Preventing and Protecting Against Tuberculosis – Healthcare
Safety Talk
What’s at Stake?
Tuberculosis (TB) is a serious and infectious condition that can affect different parts of the body but is most commonly considered to be a disease of the lungs. People often develop TB if their immune system is lowered due to conditions such as aging, major illness, and surgery.
TB is prevalent in the HIV community as well as the aged care population with a large proportion of the TB population being aged 65+. People living in poverty or on the streets are also at high risk of developing TB.
What’s the Danger?
People with latent TB are not infectious and do not show any signs of having the condition unless they are tested. While latent TB is treatable, it does require a strict regime of a high number of drugs over a period of time until tests are negative. This regime is not easy for people to follow and non-completion of the treatment course is a problem. If latent TB is not fully treated, the person can go on to develop active TB, becoming ill themselves and infectious to others.

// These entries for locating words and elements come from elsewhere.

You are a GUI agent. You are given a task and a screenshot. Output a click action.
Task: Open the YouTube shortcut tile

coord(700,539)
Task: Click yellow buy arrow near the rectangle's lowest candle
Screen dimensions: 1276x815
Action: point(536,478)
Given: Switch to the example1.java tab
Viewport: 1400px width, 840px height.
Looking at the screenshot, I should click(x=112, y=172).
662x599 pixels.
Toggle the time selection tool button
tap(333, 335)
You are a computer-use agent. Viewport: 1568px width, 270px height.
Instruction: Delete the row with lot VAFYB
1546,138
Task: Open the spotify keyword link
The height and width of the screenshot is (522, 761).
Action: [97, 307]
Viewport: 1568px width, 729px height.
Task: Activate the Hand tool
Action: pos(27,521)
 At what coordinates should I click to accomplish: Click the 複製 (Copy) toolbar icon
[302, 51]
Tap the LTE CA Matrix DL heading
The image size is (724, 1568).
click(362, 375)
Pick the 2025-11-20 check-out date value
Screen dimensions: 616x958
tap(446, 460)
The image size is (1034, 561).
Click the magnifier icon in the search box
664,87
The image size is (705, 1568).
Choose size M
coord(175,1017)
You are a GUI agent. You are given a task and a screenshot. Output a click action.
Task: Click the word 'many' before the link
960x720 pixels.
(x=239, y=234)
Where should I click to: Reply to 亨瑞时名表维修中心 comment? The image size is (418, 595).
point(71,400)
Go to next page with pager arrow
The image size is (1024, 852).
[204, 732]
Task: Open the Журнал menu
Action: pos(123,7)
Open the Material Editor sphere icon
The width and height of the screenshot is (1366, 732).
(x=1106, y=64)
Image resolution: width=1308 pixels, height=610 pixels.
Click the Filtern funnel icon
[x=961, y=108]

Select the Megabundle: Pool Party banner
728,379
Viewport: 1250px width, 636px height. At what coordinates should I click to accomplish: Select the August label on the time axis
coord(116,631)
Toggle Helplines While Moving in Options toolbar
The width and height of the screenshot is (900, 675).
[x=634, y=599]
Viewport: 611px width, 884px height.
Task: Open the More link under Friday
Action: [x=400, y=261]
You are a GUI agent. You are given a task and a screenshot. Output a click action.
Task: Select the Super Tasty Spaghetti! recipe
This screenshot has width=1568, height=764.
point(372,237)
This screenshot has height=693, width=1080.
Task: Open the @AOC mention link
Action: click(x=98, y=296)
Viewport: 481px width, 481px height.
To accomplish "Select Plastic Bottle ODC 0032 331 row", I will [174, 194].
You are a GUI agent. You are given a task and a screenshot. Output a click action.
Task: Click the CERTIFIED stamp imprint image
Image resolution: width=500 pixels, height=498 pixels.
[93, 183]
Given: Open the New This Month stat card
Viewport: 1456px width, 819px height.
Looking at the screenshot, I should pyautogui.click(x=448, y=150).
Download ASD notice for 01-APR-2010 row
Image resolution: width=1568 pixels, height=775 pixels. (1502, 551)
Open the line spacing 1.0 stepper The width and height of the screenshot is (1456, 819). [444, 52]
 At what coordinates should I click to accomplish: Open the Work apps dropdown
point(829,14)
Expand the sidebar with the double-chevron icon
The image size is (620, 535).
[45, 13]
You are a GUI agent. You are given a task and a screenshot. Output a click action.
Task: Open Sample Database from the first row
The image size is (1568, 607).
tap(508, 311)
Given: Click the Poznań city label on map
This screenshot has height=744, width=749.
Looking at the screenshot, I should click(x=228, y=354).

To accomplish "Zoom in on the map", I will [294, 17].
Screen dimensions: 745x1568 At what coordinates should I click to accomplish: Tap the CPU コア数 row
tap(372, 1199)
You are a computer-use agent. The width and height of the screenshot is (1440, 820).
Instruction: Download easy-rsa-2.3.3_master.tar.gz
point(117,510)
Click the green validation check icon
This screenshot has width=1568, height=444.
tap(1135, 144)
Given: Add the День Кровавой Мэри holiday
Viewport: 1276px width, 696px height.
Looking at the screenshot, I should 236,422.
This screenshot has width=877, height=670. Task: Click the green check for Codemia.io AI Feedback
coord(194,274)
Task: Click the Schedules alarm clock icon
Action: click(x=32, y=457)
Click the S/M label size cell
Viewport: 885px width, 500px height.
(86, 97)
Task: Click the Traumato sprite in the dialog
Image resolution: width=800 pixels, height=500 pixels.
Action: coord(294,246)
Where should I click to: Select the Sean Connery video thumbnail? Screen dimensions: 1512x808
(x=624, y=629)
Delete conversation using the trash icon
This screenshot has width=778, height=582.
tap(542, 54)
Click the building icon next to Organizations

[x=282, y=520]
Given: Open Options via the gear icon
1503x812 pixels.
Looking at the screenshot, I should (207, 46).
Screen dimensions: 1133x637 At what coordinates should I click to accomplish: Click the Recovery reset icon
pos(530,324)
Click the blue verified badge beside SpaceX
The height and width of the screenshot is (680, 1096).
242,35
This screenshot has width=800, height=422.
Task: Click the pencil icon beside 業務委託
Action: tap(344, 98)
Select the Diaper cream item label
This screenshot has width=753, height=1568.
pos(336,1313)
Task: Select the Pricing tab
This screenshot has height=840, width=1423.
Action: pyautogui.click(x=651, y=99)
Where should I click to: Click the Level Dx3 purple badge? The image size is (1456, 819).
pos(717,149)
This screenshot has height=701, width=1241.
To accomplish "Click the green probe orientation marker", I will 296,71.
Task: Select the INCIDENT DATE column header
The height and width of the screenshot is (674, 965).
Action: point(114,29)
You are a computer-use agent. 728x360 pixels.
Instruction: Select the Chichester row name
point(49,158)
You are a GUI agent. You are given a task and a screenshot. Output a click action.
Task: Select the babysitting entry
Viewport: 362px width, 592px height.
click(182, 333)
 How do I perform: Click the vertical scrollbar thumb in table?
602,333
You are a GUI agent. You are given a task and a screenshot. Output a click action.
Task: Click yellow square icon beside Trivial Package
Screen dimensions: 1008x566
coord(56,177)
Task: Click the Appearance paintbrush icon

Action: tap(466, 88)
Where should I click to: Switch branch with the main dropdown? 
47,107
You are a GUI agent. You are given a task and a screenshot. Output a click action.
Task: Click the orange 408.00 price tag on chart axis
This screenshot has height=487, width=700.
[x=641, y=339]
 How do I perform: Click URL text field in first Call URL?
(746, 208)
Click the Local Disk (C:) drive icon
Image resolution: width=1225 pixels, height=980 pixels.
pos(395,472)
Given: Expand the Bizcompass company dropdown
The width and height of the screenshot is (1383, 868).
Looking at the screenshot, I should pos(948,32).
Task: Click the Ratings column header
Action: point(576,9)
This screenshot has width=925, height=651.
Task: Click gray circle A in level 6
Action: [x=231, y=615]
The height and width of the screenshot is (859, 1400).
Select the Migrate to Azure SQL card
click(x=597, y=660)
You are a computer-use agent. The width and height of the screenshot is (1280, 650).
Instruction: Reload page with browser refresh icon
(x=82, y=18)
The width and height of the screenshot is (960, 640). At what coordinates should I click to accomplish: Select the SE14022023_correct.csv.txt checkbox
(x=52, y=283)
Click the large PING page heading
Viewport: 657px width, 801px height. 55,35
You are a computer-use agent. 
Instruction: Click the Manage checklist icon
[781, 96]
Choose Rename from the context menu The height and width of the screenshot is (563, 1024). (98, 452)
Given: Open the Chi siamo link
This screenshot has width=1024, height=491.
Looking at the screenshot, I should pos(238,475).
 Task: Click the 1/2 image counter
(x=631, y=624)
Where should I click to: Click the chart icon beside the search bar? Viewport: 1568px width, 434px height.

The two biggest risks of TB are lack of awareness of symptoms if someone develops TB and the ease with which it can spread to others through droplets carried in the air through coughing, sneezing and even just talking.
For these reasons, healthcare workers are screened before they start work in a facility and if they are exposed to TB during their work. Employers must implement strict infection control protocols if a known TB sufferer either latent or active, is identified. This includes the provision of fitting, training, and wearing of respirators in high risk areas.
How to Protect Yourself
- Know the signs of active TB
A person with active TB may have one or more of these symptoms.
- You feel sick and/or a bad cough that lasts 3 weeks or longer.
- Pain in the chest or coughing up blood or sputum.
- Weakness or fatigue.
- No appetite and weight loss.
- Chills, fever, and night sweats.
- Be prepared to wear the N95 or higher respirator
- Be trained to:
- know when you need it;
- put it on correctly; and
- check filters are changed/cleaned as per the manufacturer’s instructions.
- Make sure it fits.
- Wear it when:
- entering a room housing individual with suspected or confirmed infectious TB;
- present during high hazard procedures or services; and
- transporting an individual with suspected or confirmed TB in a closed vehicle.
- Dispose of the respirator correctly after use.
- Be tested
- If exposed to airborne droplets from a known TB sufferer:
- report as per your facility’s exposure control plan;
- get tested; and
- take medications as prescribed.
- Have regular testing, as offered by your facility.
- Keep in isolation
- If a patient is confirmed as having active TB either,
- provide all care in a respiratory acid-fast bacilli (AFB) isolation room; or
- arrange transfer to a suitable facility with a full exposure control plan in place to cover the transfer and settling into new facility.
- When providing care in a respiratory AFB isolation room (a room with negative pressure or superior ventilation to minimize escape of airborne droplets) follow these precautions:
- Keep doors closed except for the purpose of entering or exiting to help maintain negative pressure in room.
- Limit access to these rooms to specific employees.
- Combine tasks to prevent excessive traffic in the room.
- For example: Rather than having the dietary aide bring in food, the nurse could combine tasks by bringing in food with medications and bedding as she performs morning care for the patient.
- Locate air intake ducts away from doors.
- Warning signs shall be posted outside the respiratory isolation or treatment room.
- g. “STOP”, “HALT”, or “NO ADMITTANCE”.
- Biological hazard symbol and a descriptive message (e.g., ” No Admittance Without Wearing a Type N95 or More Protective Respirator” or “See Nurses’ Station Before Entering This Room”).
- The precaution sign must remain after someone who was infectious left the room and respirators must be used if entering the room, until the area is ventilated for the time necessary to obtain 99.9% removal efficiency.
- Ensure biological hazard tags are on any air transport components (e.g., fans, ducts, filters) that may contain air infected with M. tuberculosis
- Clean up when room/area vacated
- Normal cleaning procedures can be used, i.e. an EPA approved germicide/disinfectant. (It does not need to be tuberculocidal for routine cleaning of a TB isolation room.)
- Follow isolation practices and wear a Class N95 or more protective respirator, while cleaning rooms of an infectious patient.
- For final cleaning of the isolation room after a patient has been discharged, PPE is not necessary if the room has been ventilated for the appropriate amount of time.
- Take note
- Facilities where a member of staff is diagnosed as having TB after workplace exposure need to notify the appropriate agencies.
Final Word
Active tuberculosis infection is a highly infectious, serious, and increasingly fatal condition. The risk of healthy individuals developing an active TB infection after being exposed to the bacteria is relatively low, but they are at risk of developing latent TB. Although this is not infectious and causes no problems while it is latent, everyone with it is at risk of it developing into the infectious active form, causing the individual to become ill and putting their families and members of the community at risk of developing TB.